Text provided |
## BEGIN

Skip to content
PBIXray

pbixray Python Library

pbixray is an open source Python library for parsing Power BI .pbix files directly from Python, without Power BI Desktop or a live Analysis Services connection.

It is designed for developers who need to inspect semantic models, extract metadata, read Power Query logic, and work with the internals of PBIX files programmatically. The same API also supports Excel .xlsx files that contain embedded PowerPivot models.

pbixray is read-only: it returns pandas DataFrames and requires no network access and no Power BI or Excel install. File type (PBIX vs XLSX) is auto-detected from the file contents — the same API works either way.

Install

pip install pbixray

Quick Start

from pbixray import PBIXRay

model = PBIXRay("path/to/your_report.pbix")

print(model.tables)
print(model.metadata)

## END

Data provided |

## BEGIN

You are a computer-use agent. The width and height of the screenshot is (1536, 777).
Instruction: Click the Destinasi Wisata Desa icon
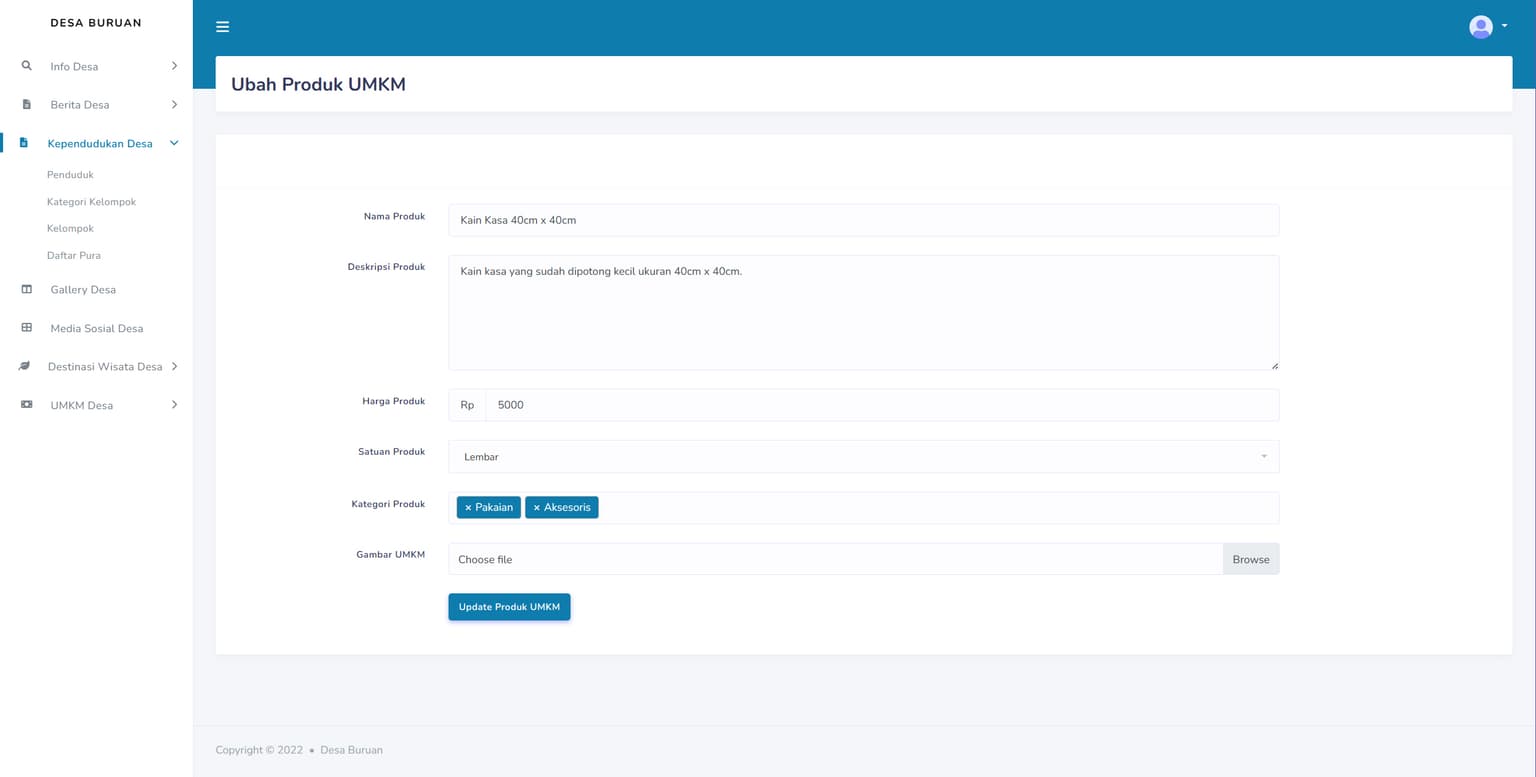pos(26,366)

## END

Stated goal | Extract, without alteration, the stretch of the pbixray library page from "pbixray is read-only: it" through "works either way.".

Response for this exercise |
pbixray is read-only: it returns pandas DataFrames and requires no network access and no Power BI or Excel install. File type (PBIX vs XLSX) is auto-detected from the file contents — the same API works either way.